Steven Sahiounie, journalist and political commentator
On April 16, the journalist Andre Mate spoke to the UN Security Council concerning the Organization for the Prevention of Chemical Weapons (OPCW) report about Syria that has been exposed as a cover-up scandal.
His address challenges the US and UK on their role in the OPCW's lies and fraud. Mate meticulously takes apart each fabrication and exposes the truth for all to see.
OPCW inspectors found no evidence to support allegations of a Syrian government chemical-weapons attack in the city of Douma in April 2018. However, their findings were suppressed, and the team was sidelined.
Mate shows why the claims of the OPCW are false by using their own published reports, which claim that "most of the analytical work took place" in the "last six months" of the Douma investigation, when the original team was sidelined.
The investigation was carried out by the original investigative team during the first weeks of the probe, and the work conducted after they were sidelined is insignificant and full of deceptions and unsubstantiated accusations.
OPCW Director General Fernando Arias claims he doesn't know why the OPCW final report would not be accepted as true, and Mate points to Arias' prior statements, which prove his claim is untrue.
Mate had asked the US and UK ambassadors if they would support a new proposal by five former OPCW officials, and others, to allow the Scientific Advisory Board of the OPCW to consider the claims of the dissenting inspectors; however, the US and UK ambassadors left the meeting prior to the request.

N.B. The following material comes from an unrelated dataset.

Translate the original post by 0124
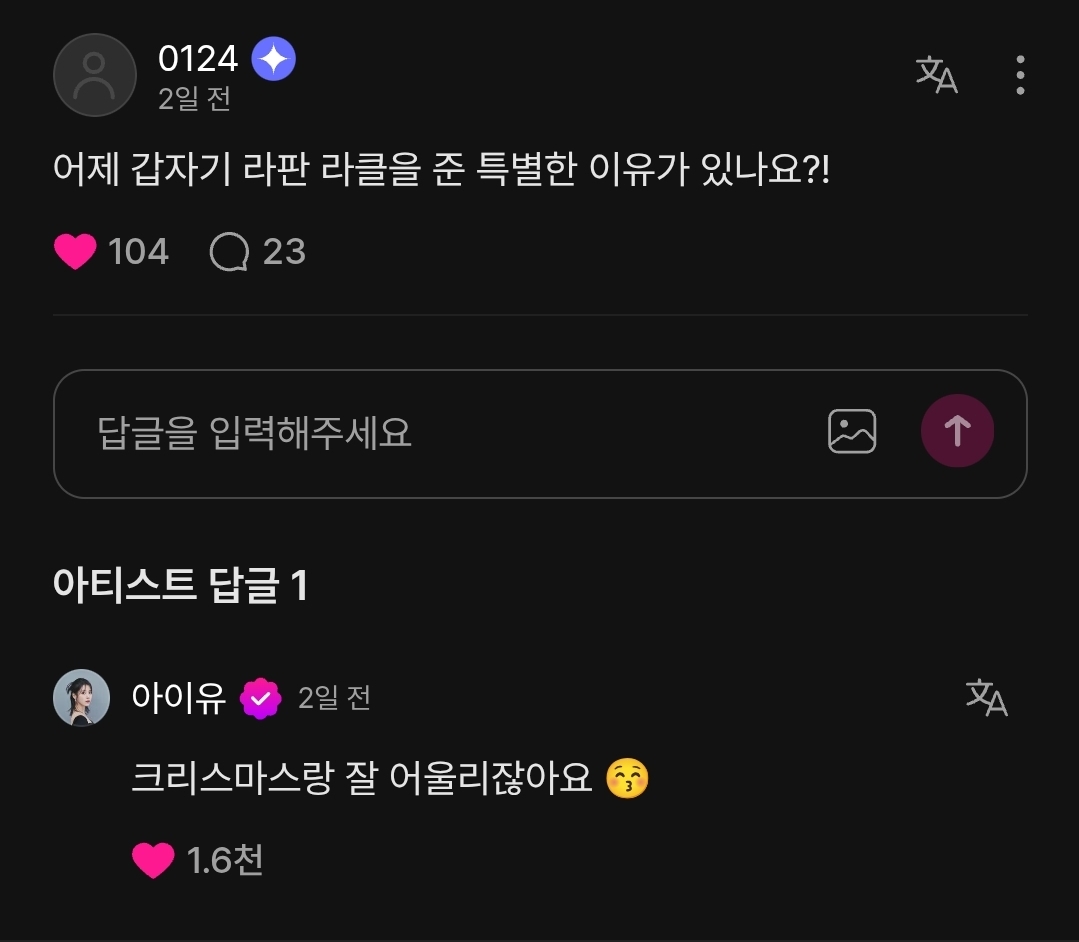The height and width of the screenshot is (942, 1079). click(937, 75)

One recurring accusation of the west against the Syrian government has been the alleged use of chemical weapons. The first substantial accusation came from an event in Khan al Asal in 2013. At first glance, the UN investigator Carla Del Ponte felt it must be the so-called 'rebels' who carried it out in order to blame the Syrian government, and thus illicit US military intervention in Syria because of President Obama's speech concerning the 'Red Line' of chemical use. Del Ponte was a seasoned prosecutor and criminal investigator, and following her instincts, the first question to be answered was: "Who will benefit most from a chemical attack?"